The gold standard of home teaching of course includes giving the most recent 1P message from the Ensign to each family. If you don’t do that as a HTer, then, as the kids like to text, “ur doing it wrong.” But has it always been that way?
Back in the day, it wasn’t home teaching, but rather “ward teaching.” The ward teachers brought standardized messages to the families they visited–statements of policy or exhortations published in church magazines–and they carried standard report books.
In the wake of the Correlation program, President McKay and his counselors revamped the old ward teaching program, which starting in 1964 was now called “priesthood home teaching” (or just “home teaching” for short). Among other changes, no longer were the visits to center on the delivering of standard messages; rather, they would return to the original scriptural precepts of “watching over the church and being with them always.” President McKay was overjoyed at the prospects of the new work, calling it “not only a wonderful step forward but a bound forward” for the church.
A typical exhortation from this period for how to teach one’s families focused on following the Spirit: “And they should be impressed with the importance of seeking for the Spirit of God to rest upon them in power, to dictate to them the very things that should be said to the family which they visit. The teachings, which might be appropriate to one family, and the very instruction which they might need, would not perhaps be so suitable for another family. Therefore, the necessity of having the guidance of the Spirit of God is apparent.” (Messages of the First Presidency 3:112)
That was the ideal, anyway. But the home teachers were used to not having to think too much about what to present to the family. They missed having those uniform messages in their hip pockets to use as ready-made lessons. So in 1980, President Benson circulated a letter suggesting that the First Presidency message from the Ensign “be considered” for use as a monthly home teaching message. In theory you were still supposed to prayerfully craft a message tailored to each family, but that message might be any First Presidency message (the letter explicitly indicated that they weren’t out of date if presented later). Over time, of course, this has gone from a suggestion to a sort of de facto semi-requirement.

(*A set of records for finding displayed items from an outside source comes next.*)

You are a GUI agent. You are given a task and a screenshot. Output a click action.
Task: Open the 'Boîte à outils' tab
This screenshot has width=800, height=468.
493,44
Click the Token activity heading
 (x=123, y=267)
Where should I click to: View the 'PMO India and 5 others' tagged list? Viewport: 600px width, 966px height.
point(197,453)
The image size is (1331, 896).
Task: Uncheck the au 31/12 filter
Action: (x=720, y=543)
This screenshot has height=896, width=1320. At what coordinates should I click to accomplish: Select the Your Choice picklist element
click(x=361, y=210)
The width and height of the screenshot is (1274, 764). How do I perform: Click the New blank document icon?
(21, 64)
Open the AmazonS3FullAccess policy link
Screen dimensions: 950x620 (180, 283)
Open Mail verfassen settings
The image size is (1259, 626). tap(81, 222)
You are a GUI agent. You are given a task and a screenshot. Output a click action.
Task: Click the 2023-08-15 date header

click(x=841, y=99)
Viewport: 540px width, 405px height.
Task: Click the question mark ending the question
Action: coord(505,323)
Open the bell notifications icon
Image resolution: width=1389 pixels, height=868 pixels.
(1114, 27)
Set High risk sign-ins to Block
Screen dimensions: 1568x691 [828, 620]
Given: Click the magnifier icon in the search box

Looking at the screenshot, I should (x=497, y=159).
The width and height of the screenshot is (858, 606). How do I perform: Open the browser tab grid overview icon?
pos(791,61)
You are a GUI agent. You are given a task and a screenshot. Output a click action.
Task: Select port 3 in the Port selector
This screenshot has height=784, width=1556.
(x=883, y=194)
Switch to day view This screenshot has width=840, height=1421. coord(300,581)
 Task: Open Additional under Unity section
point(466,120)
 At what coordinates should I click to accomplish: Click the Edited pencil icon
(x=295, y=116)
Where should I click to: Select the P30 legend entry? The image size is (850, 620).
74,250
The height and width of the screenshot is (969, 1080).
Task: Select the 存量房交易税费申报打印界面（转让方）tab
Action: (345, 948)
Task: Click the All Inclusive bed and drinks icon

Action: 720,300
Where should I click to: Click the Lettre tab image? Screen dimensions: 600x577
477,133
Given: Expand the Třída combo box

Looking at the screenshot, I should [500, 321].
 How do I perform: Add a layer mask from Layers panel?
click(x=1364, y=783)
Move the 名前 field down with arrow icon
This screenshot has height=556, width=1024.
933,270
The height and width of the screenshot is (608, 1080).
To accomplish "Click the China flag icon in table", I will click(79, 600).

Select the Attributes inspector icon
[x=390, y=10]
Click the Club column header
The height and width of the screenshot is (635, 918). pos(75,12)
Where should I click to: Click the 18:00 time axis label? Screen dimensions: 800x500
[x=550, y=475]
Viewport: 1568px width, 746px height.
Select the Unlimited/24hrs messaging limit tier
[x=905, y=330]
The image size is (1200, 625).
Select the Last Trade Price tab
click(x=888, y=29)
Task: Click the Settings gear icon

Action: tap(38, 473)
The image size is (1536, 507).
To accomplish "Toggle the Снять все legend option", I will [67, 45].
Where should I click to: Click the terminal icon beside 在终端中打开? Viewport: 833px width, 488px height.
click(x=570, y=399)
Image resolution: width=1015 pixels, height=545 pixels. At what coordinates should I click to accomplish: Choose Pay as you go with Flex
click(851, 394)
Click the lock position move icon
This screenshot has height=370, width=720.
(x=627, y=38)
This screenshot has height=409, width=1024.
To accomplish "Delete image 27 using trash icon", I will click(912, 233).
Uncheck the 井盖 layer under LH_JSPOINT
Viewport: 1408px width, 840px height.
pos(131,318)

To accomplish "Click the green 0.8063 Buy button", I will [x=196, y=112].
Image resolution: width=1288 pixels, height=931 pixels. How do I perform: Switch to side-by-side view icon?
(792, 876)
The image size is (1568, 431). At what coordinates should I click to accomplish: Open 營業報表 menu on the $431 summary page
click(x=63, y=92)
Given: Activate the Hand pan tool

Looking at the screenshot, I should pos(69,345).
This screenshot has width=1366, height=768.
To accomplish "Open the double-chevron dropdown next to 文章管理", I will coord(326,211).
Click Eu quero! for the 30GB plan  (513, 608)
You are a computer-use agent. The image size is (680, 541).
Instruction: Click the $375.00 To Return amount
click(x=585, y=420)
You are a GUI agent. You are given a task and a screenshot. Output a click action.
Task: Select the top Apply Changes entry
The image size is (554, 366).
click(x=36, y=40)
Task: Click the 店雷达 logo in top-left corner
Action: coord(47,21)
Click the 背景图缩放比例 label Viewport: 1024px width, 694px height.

So we went from ward teaching with its uniform monthly messages, to the institution of priesthood home teaching, which did away with such uniform messages–and that cessation was seen as a great leap forward. But the ideal of HTers following the Spirit and tailoring their visits to each family was harder to implement in practice than expected. Originally the use of First Presidency messages for lesson fodder was suggested as a sort of crutch for those who kind of lazily wanted to be told what to teach and not have to take responsibility for crafting their own messages for the specific needs of their families. But that which originated as merely a crutch for the lazy eventually became the preferred model.